-- SUPPLIED ENTRIES --
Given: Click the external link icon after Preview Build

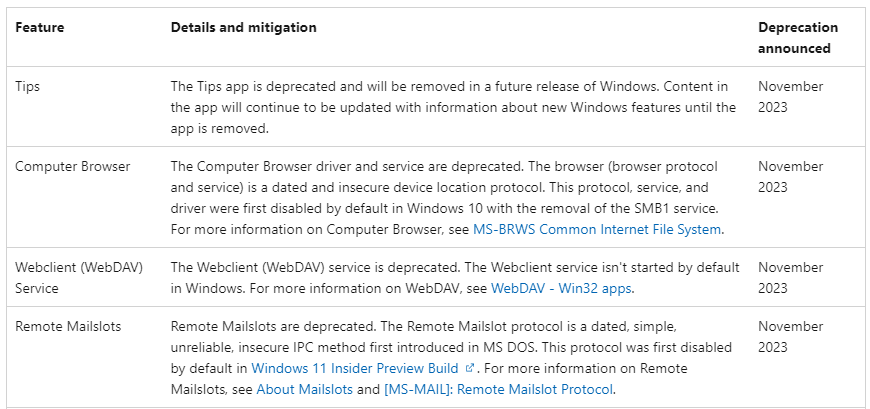Looking at the screenshot, I should pyautogui.click(x=471, y=368).
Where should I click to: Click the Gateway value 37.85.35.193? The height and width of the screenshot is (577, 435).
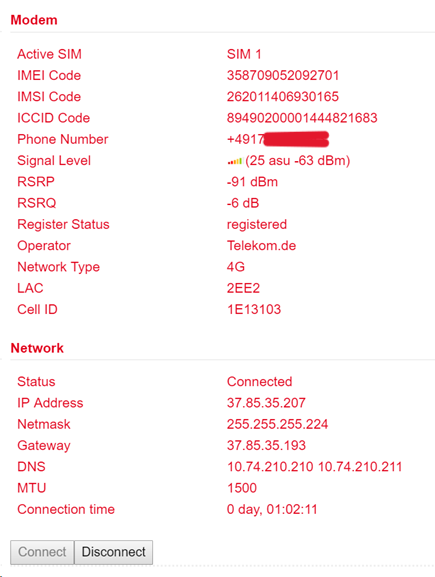coord(266,446)
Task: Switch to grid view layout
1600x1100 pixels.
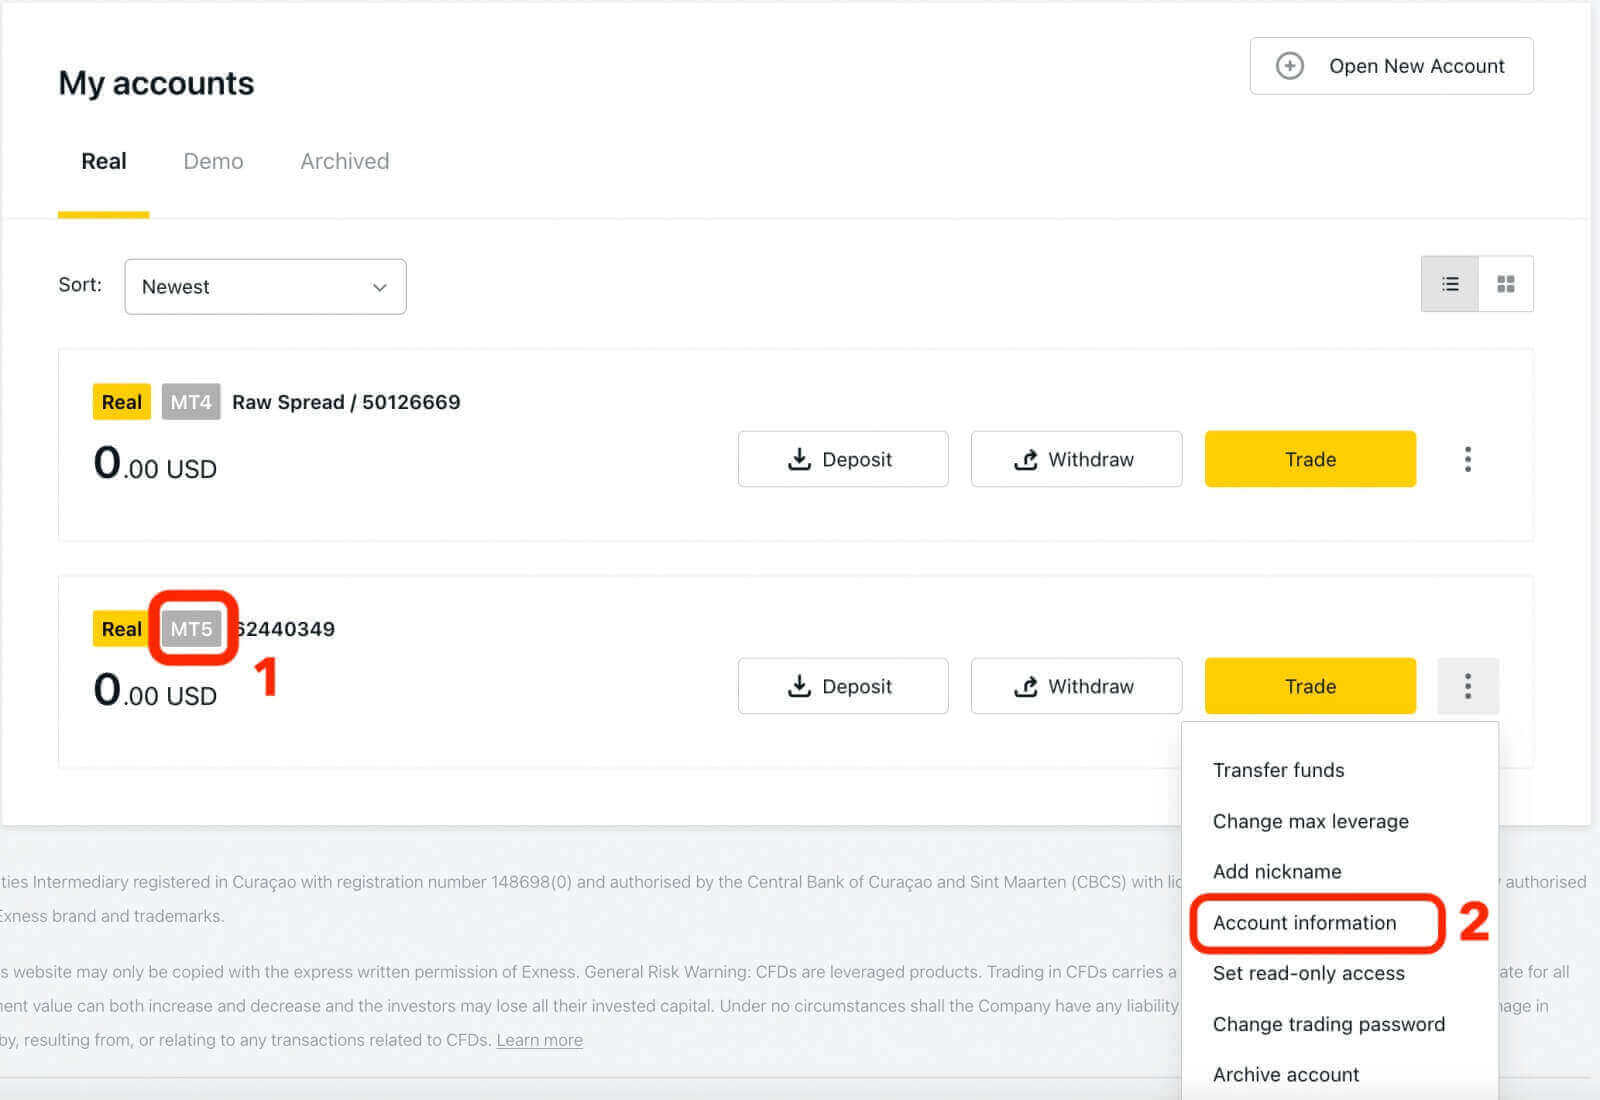Action: [x=1505, y=283]
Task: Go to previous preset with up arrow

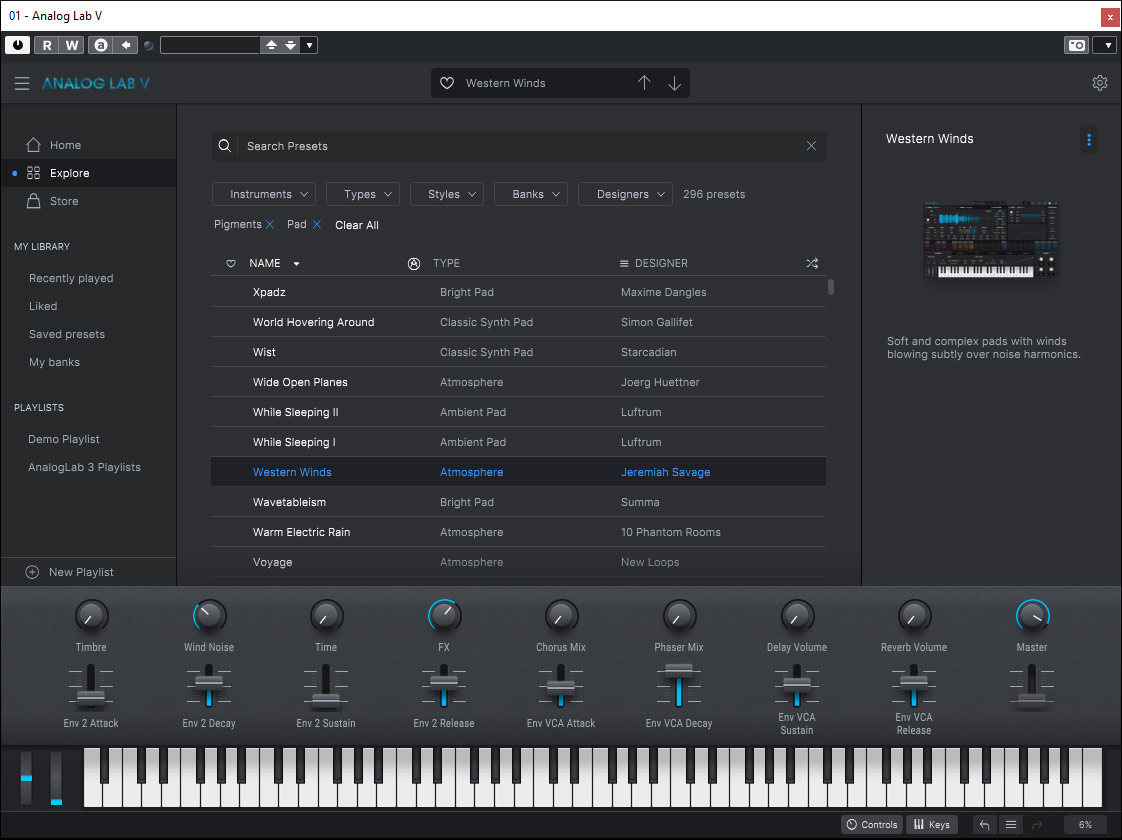Action: coord(644,83)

-- TASK BRIEF --
Copy out the lines above word for word, without the pictures.

-- WRITTEN ANSWER --
Given: Click the external link icon after Preview Build

Looking at the screenshot, I should pyautogui.click(x=471, y=368).
Where should I click to: Click the Gateway value 37.85.35.193? The height and width of the screenshot is (577, 435).
coord(266,446)
Task: Switch to grid view layout
1600x1100 pixels.
Action: [x=1505, y=283]
Task: Go to previous preset with up arrow

Action: coord(644,83)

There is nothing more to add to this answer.